## [Problem description]
Every entry below should be written out again exactly.

Provided data START

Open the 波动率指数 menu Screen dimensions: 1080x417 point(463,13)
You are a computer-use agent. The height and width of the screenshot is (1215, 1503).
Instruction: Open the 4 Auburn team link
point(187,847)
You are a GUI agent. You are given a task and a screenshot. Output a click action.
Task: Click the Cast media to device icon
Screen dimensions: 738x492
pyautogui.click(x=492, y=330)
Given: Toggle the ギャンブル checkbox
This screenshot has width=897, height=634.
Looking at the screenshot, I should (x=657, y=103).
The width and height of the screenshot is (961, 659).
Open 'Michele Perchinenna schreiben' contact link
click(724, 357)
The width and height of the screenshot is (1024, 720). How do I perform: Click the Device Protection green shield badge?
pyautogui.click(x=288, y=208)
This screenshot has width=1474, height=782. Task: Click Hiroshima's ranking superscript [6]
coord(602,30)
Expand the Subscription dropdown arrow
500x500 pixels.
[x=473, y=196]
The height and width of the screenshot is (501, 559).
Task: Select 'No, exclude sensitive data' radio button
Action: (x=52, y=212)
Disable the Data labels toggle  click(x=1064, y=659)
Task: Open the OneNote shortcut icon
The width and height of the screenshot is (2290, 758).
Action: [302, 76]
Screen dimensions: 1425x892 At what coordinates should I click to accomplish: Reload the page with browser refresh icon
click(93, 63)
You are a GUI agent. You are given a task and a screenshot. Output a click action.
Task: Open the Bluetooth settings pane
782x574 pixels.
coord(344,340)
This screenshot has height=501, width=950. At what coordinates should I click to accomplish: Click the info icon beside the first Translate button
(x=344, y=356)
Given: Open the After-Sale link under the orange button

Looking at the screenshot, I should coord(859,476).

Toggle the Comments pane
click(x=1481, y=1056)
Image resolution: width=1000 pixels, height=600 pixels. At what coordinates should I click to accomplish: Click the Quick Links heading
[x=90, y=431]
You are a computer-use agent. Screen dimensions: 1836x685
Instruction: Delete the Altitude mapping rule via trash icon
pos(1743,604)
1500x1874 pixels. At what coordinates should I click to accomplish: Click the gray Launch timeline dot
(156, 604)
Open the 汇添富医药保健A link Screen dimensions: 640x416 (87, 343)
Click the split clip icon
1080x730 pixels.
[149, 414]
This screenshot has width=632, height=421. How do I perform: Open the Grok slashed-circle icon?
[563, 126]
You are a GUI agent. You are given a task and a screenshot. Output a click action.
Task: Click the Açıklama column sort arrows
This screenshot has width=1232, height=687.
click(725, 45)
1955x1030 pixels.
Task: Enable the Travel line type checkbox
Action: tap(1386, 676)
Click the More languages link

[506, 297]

Provided data END

## [Expected answer]
Open the 波动率指数 menu Screen dimensions: 1080x417 point(463,13)
You are a computer-use agent. The height and width of the screenshot is (1215, 1503).
Instruction: Open the 4 Auburn team link
point(187,847)
You are a GUI agent. You are given a task and a screenshot. Output a click action.
Task: Click the Cast media to device icon
Screen dimensions: 738x492
pyautogui.click(x=492, y=330)
Given: Toggle the ギャンブル checkbox
This screenshot has width=897, height=634.
Looking at the screenshot, I should (x=657, y=103).
The width and height of the screenshot is (961, 659).
Open 'Michele Perchinenna schreiben' contact link
click(724, 357)
The width and height of the screenshot is (1024, 720). How do I perform: Click the Device Protection green shield badge?
pyautogui.click(x=288, y=208)
This screenshot has width=1474, height=782. Task: Click Hiroshima's ranking superscript [6]
coord(602,30)
Expand the Subscription dropdown arrow
500x500 pixels.
[x=473, y=196]
The height and width of the screenshot is (501, 559).
Task: Select 'No, exclude sensitive data' radio button
Action: (x=52, y=212)
Disable the Data labels toggle  click(x=1064, y=659)
Task: Open the OneNote shortcut icon
The width and height of the screenshot is (2290, 758).
Action: [302, 76]
Screen dimensions: 1425x892 At what coordinates should I click to accomplish: Reload the page with browser refresh icon
click(93, 63)
You are a GUI agent. You are given a task and a screenshot. Output a click action.
Task: Open the Bluetooth settings pane
782x574 pixels.
coord(344,340)
This screenshot has height=501, width=950. At what coordinates should I click to accomplish: Click the info icon beside the first Translate button
(x=344, y=356)
Given: Open the After-Sale link under the orange button

Looking at the screenshot, I should coord(859,476).

Toggle the Comments pane
click(x=1481, y=1056)
Image resolution: width=1000 pixels, height=600 pixels. At what coordinates should I click to accomplish: Click the Quick Links heading
[x=90, y=431]
You are a computer-use agent. Screen dimensions: 1836x685
Instruction: Delete the Altitude mapping rule via trash icon
pos(1743,604)
1500x1874 pixels. At what coordinates should I click to accomplish: Click the gray Launch timeline dot
(156, 604)
Open the 汇添富医药保健A link Screen dimensions: 640x416 (87, 343)
Click the split clip icon
1080x730 pixels.
[149, 414]
This screenshot has width=632, height=421. How do I perform: Open the Grok slashed-circle icon?
[563, 126]
You are a GUI agent. You are given a task and a screenshot. Output a click action.
Task: Click the Açıklama column sort arrows
This screenshot has width=1232, height=687.
click(725, 45)
1955x1030 pixels.
Task: Enable the Travel line type checkbox
Action: tap(1386, 676)
Click the More languages link

[506, 297]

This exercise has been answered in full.